Founded in 1870, the academy has for more than 200 years celebrated excellence in all fields to advance the common good and preserve democratic ideals. The organization’s charter members include George Washington, John Adams and Benjamin Franklin, part of a distinguished group expanded through the decades by poets and writers such as Louise Erdrich, Amy Tan, Jamaica Kincade and Ralph Waldo Emerson. Other notable members include Albert Einstein, Margaret Meade and Madeleine Albright.
“I am grateful and honored by this recognition,” says Kim, who retired from her faculty position in 2024. “It is accepted with humility and purpose.”
Kim’s 1991 collection of poems “Under Flag” won the Multicultural Publishers Exchange Award of Merit. She is also the author of other innovative works like “Penury,” “River Antes,” “Commons,” “DURA,” and the “The Bounty.”
Kim is an expert in 20th-century American poetry and transcultural poetics and is regarded as one of the most influential figures in the field of contemporary experimental poetry.
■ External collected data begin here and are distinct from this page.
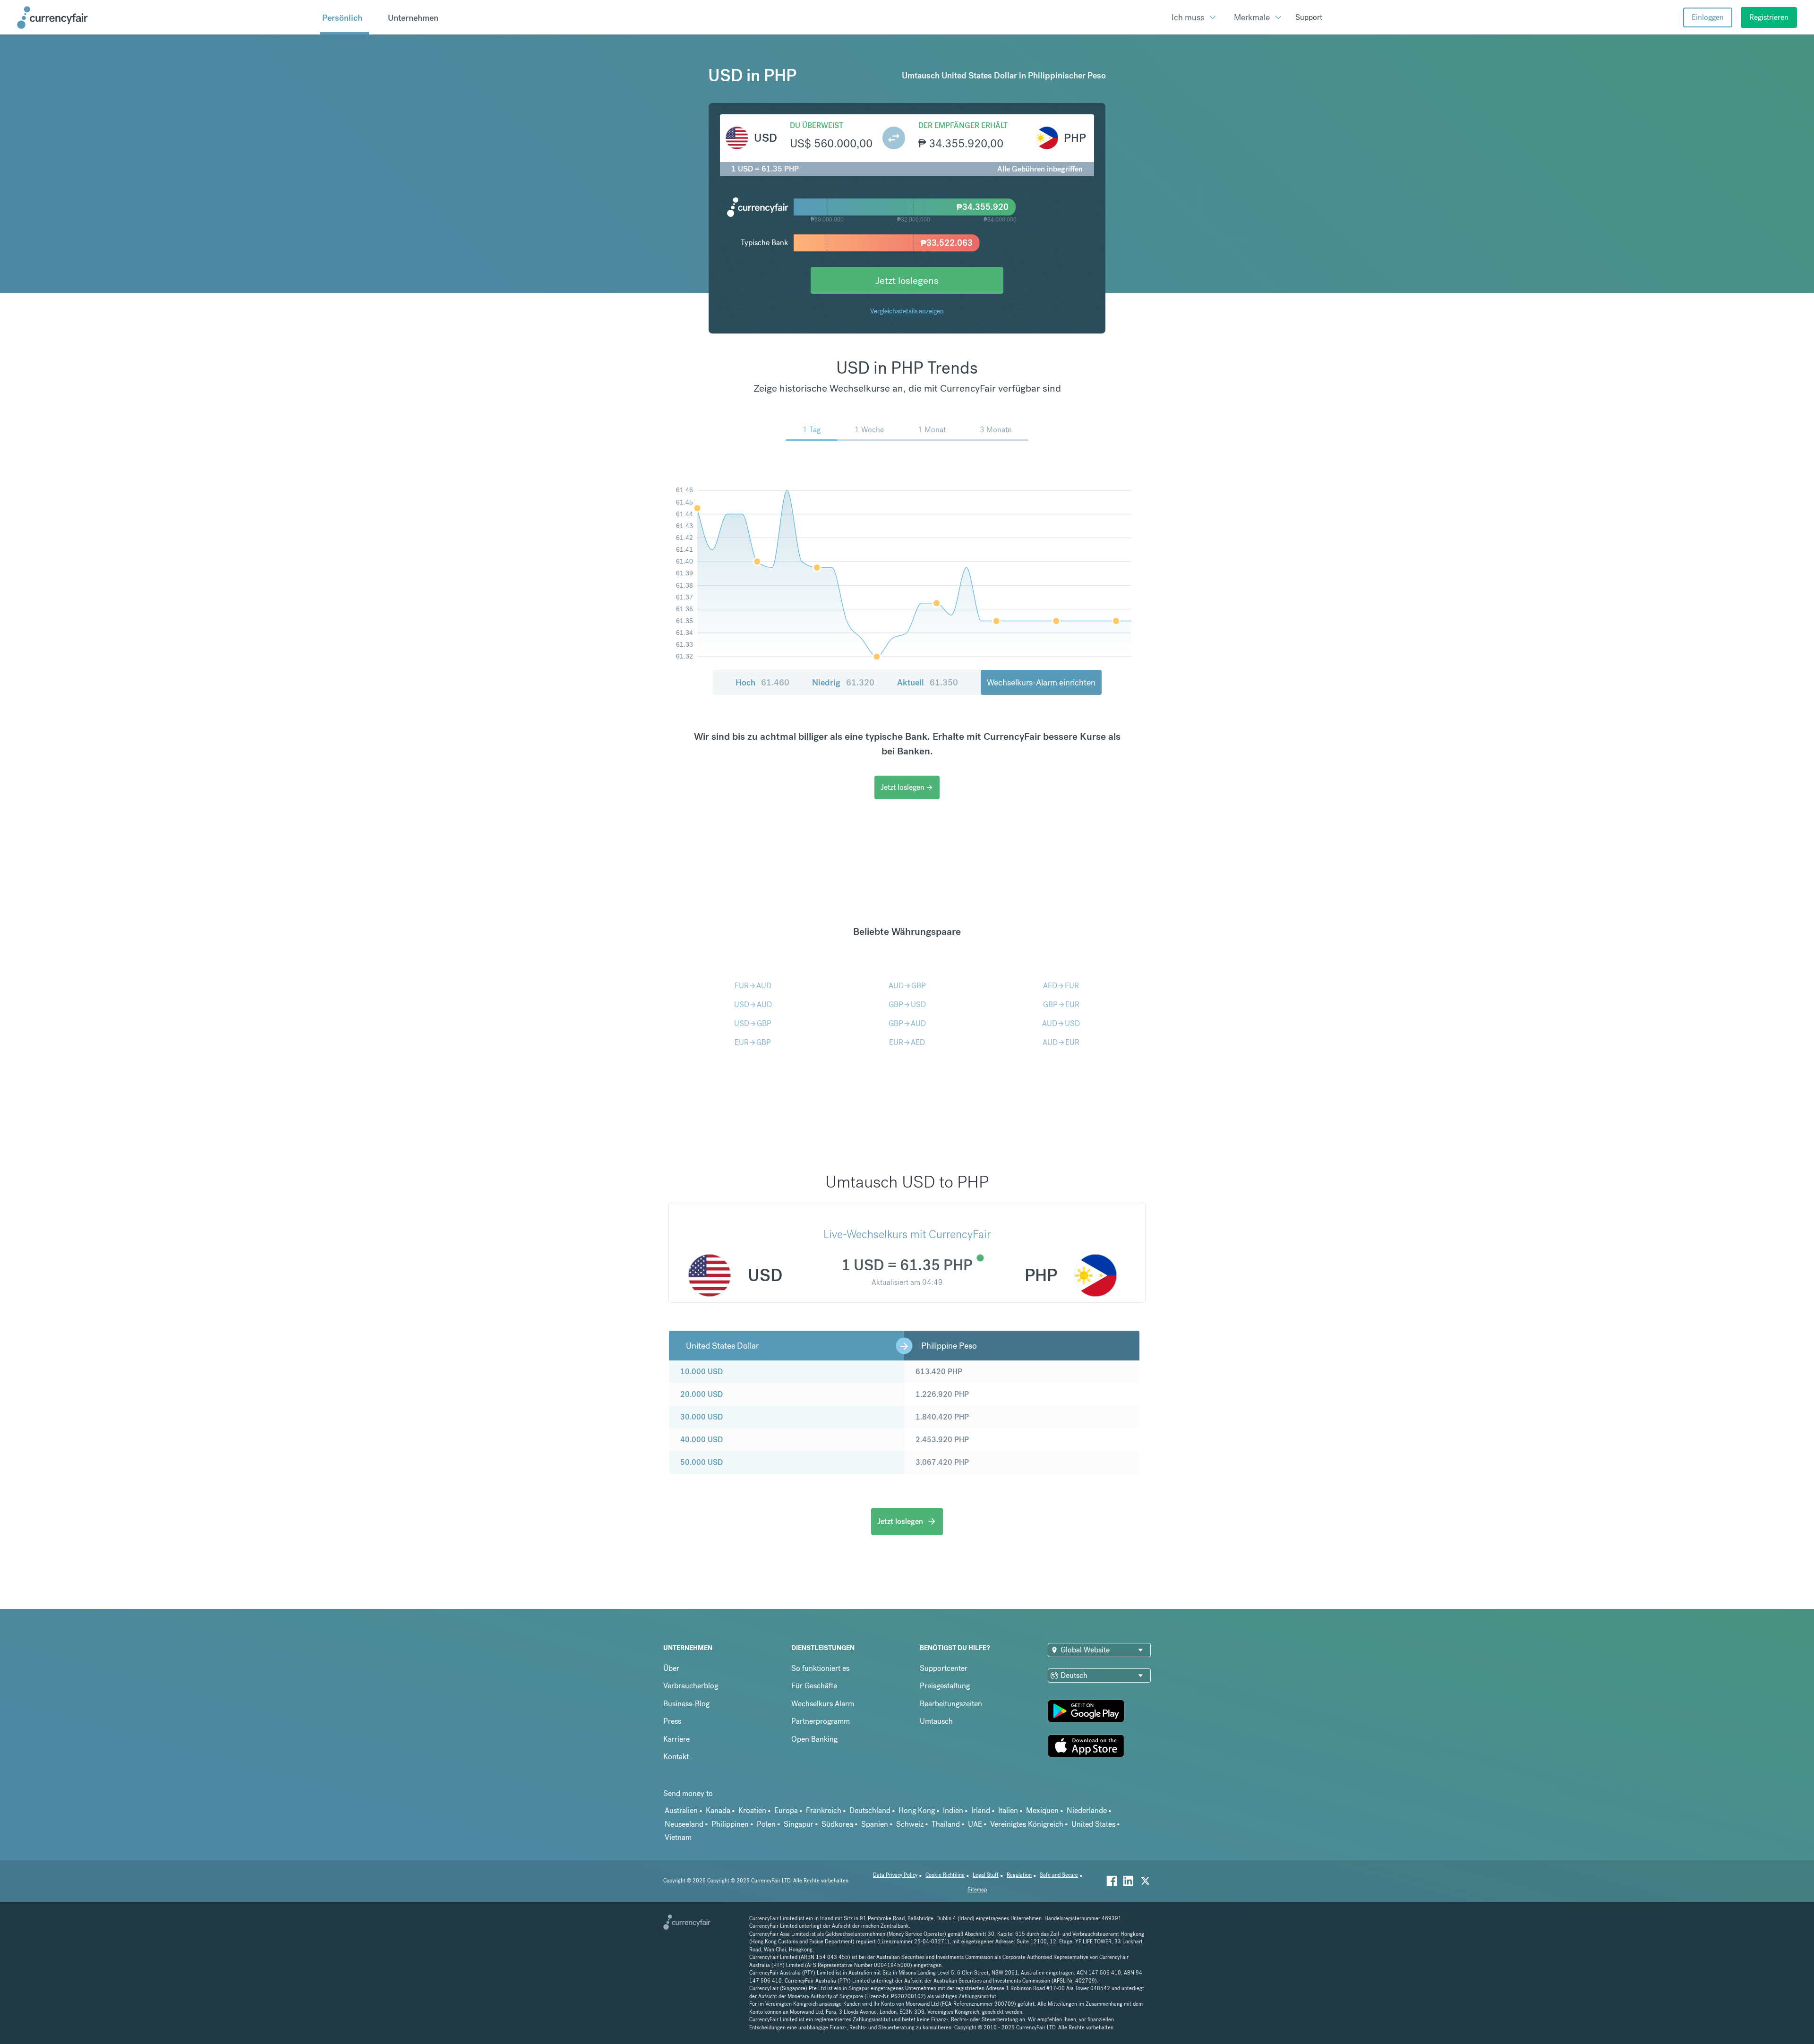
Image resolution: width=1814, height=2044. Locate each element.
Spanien (874, 1824)
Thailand (946, 1824)
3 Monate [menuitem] (995, 430)
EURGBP (753, 1042)
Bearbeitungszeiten (951, 1704)
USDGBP (752, 1023)
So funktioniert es (820, 1668)
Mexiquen (1042, 1810)
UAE (975, 1824)
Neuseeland (684, 1824)
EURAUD (753, 986)
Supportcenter (943, 1668)
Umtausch (936, 1721)
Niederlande (1087, 1810)
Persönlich (342, 17)
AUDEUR (1061, 1042)
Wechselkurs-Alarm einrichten (1041, 682)
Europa (786, 1810)
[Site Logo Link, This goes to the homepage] (165, 17)
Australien (681, 1810)
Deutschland (869, 1810)
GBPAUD (907, 1023)
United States (1093, 1824)
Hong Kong (916, 1810)
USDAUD (753, 1004)
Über (671, 1668)
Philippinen (730, 1824)
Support (1308, 17)
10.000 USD (701, 1372)
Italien (1008, 1810)
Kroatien (752, 1810)
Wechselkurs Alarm (822, 1704)
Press (672, 1721)
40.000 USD (701, 1440)
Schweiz (910, 1824)
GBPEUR (1061, 1004)
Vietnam (678, 1837)
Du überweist (816, 125)
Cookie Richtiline (945, 1875)
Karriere (676, 1739)
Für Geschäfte (814, 1686)
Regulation (1019, 1875)
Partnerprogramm (820, 1721)
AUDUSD (1061, 1023)
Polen (766, 1824)
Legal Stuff (986, 1875)
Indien (953, 1810)
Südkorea (837, 1824)
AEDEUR (1061, 986)
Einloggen (1708, 17)
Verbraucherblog (690, 1686)
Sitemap (977, 1890)
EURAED (907, 1042)
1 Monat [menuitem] (932, 430)
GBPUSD (907, 1004)
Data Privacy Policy (895, 1875)
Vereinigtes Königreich (1026, 1824)
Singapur (798, 1824)
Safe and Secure (1059, 1875)
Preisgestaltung (945, 1686)
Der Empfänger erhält (963, 125)
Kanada (718, 1810)
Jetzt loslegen (907, 787)
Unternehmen (413, 17)
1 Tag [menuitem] (812, 430)
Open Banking (814, 1739)
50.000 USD (701, 1462)
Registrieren (1768, 17)
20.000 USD (701, 1394)
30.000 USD (701, 1417)
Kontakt (676, 1757)
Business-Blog (686, 1704)
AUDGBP (907, 986)
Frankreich (823, 1810)
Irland (980, 1810)
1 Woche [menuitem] (869, 430)
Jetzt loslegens (907, 280)
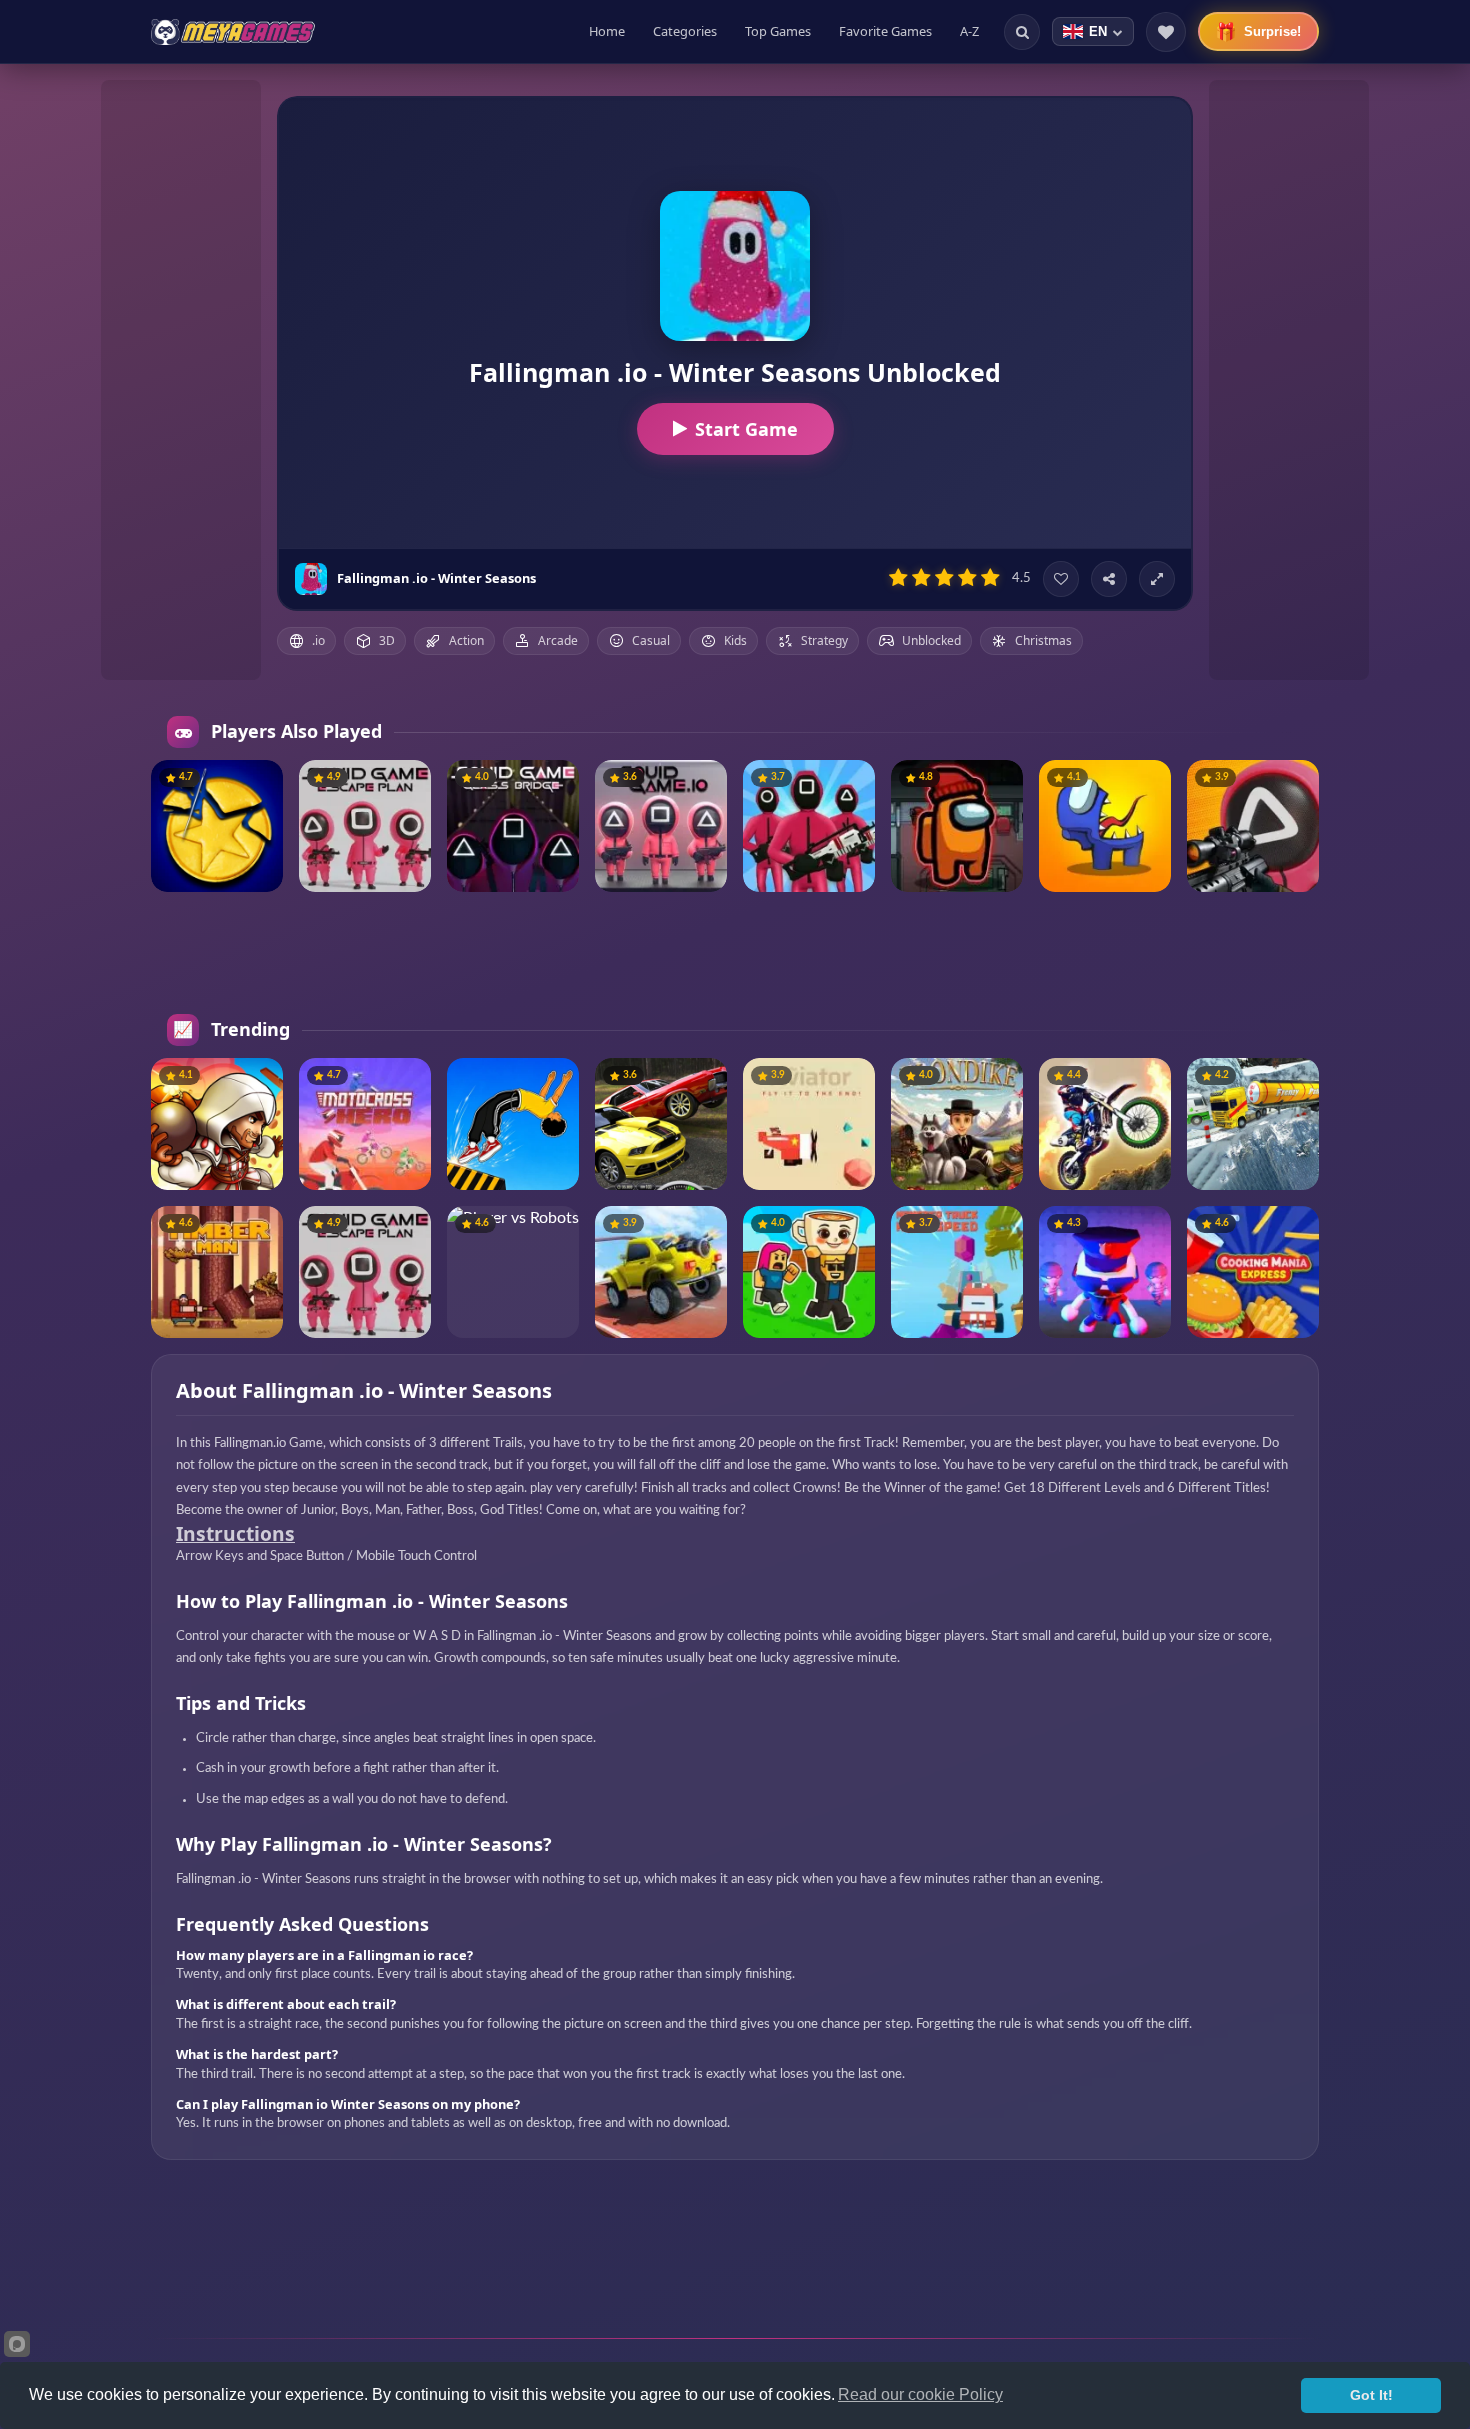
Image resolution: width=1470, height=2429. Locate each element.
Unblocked (931, 640)
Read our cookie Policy (920, 2394)
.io (318, 640)
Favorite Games (885, 31)
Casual (651, 640)
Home (607, 31)
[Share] (1109, 579)
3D (387, 640)
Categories (685, 31)
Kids (735, 640)
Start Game (746, 429)
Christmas (1043, 640)
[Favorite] (1061, 579)
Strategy (824, 640)
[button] (260, 783)
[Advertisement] (181, 380)
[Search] (1022, 32)
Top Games (778, 31)
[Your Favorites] (1166, 32)
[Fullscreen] (1157, 579)
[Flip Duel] (513, 1124)
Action (466, 640)
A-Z (969, 31)
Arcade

She described her poetics, following the publication of her collection “Civil Bound” in 2019, to the Georgia Review as listening to “the event of language.” She said that her work pushes back against “normative cultural practices,” telling the journal that “As a poet, I am constantly thinking about this intrinsic problem and exploring modes of relating to and generating language that pluralize sense-making.”
In addition to the groundbreaking body of avant-garde work Kim has contributed to the field of poetry exploring themes of colonization, diaspora and trauma, she remains particularly proud of her role as a teacher.
A letter from a student Kim worked with more than 30 years ago, who had no idea of her election to the academy, arrived coincidentally shortly after news of the honor.
“I find myself returning to something that has stayed with me: the way you worked with language atom by atom, attending to the smallest possible unit of meaning as if the whole architecture of a poem depended on getting that one thing right – because it did,” said the student.
“What I didn’t know then was where that attention would take me. It led me into the desert again, the hardest material I carry – the Gulf War, combat, the long aftermath – and it gave me a way to plumb those experiences without sentimentality or evasion.
“And now, many years later, I have four completed manuscripts that would not exist without what I learned from you.”
Kim says the academy’s mission is something that “strikes me as especially urgent at a moment when volatile harm, diminution of mutual regard and violations of human rights are rampant.
“By proposing the interanimation of arts and sciences as crucial intellectual and cultural sites retexturing the known and the emergent, the academy accompanies me in my abiding commitment as a poet: to register alterity and plurality, to attend the liberatory potential of language.”